- **EXERCISE DIRECTIONS**: Copy the following lines word for word, covering all of the material.

-- START OF PROVIDED DATA --

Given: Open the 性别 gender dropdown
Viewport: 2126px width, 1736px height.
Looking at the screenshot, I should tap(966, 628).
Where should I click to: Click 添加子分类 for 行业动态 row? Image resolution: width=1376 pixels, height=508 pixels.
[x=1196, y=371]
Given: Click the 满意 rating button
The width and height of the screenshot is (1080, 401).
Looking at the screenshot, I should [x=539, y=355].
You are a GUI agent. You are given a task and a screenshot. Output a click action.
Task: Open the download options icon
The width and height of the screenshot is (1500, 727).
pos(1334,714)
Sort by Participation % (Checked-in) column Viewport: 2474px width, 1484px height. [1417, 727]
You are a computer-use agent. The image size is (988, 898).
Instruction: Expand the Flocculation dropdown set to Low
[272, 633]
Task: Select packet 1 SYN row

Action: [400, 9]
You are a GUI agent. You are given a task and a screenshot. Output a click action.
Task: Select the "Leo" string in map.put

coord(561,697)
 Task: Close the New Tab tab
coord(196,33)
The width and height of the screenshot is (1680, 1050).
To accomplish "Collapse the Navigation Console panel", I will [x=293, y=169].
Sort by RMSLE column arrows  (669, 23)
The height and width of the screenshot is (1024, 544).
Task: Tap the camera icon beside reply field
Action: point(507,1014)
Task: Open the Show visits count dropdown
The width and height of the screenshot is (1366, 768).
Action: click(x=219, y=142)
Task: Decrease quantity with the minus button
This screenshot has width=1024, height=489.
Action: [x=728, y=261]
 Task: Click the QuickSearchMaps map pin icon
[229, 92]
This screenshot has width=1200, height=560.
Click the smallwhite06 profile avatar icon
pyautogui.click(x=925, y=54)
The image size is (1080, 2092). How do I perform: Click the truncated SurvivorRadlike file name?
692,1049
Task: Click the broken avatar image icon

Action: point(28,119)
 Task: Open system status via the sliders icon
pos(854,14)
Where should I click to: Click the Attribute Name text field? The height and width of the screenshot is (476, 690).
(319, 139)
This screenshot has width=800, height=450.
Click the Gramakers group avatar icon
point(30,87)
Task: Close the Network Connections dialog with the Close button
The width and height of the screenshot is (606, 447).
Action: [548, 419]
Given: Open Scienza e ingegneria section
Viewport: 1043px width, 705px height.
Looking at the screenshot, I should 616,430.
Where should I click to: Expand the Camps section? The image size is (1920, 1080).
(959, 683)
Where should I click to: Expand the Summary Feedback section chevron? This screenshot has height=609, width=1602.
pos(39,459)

-- END OF PROVIDED DATA --

- **RESPONSE TO THIS TASK**:
Given: Open the 性别 gender dropdown
Viewport: 2126px width, 1736px height.
Looking at the screenshot, I should tap(966, 628).
Where should I click to: Click 添加子分类 for 行业动态 row? Image resolution: width=1376 pixels, height=508 pixels.
[x=1196, y=371]
Given: Click the 满意 rating button
The width and height of the screenshot is (1080, 401).
Looking at the screenshot, I should [x=539, y=355].
You are a GUI agent. You are given a task and a screenshot. Output a click action.
Task: Open the download options icon
The width and height of the screenshot is (1500, 727).
pos(1334,714)
Sort by Participation % (Checked-in) column Viewport: 2474px width, 1484px height. [1417, 727]
You are a computer-use agent. The image size is (988, 898).
Instruction: Expand the Flocculation dropdown set to Low
[272, 633]
Task: Select packet 1 SYN row

Action: [400, 9]
You are a GUI agent. You are given a task and a screenshot. Output a click action.
Task: Select the "Leo" string in map.put

coord(561,697)
 Task: Close the New Tab tab
coord(196,33)
The width and height of the screenshot is (1680, 1050).
To accomplish "Collapse the Navigation Console panel", I will [x=293, y=169].
Sort by RMSLE column arrows  (669, 23)
The height and width of the screenshot is (1024, 544).
Task: Tap the camera icon beside reply field
Action: point(507,1014)
Task: Open the Show visits count dropdown
The width and height of the screenshot is (1366, 768).
Action: click(x=219, y=142)
Task: Decrease quantity with the minus button
This screenshot has width=1024, height=489.
Action: [x=728, y=261]
 Task: Click the QuickSearchMaps map pin icon
[229, 92]
This screenshot has width=1200, height=560.
Click the smallwhite06 profile avatar icon
pyautogui.click(x=925, y=54)
The image size is (1080, 2092). How do I perform: Click the truncated SurvivorRadlike file name?
692,1049
Task: Click the broken avatar image icon

Action: point(28,119)
 Task: Open system status via the sliders icon
pos(854,14)
Where should I click to: Click the Attribute Name text field? The height and width of the screenshot is (476, 690).
(319, 139)
This screenshot has width=800, height=450.
Click the Gramakers group avatar icon
point(30,87)
Task: Close the Network Connections dialog with the Close button
The width and height of the screenshot is (606, 447).
Action: [548, 419]
Given: Open Scienza e ingegneria section
Viewport: 1043px width, 705px height.
Looking at the screenshot, I should 616,430.
Where should I click to: Expand the Camps section? The image size is (1920, 1080).
(959, 683)
Where should I click to: Expand the Summary Feedback section chevron? This screenshot has height=609, width=1602.
pos(39,459)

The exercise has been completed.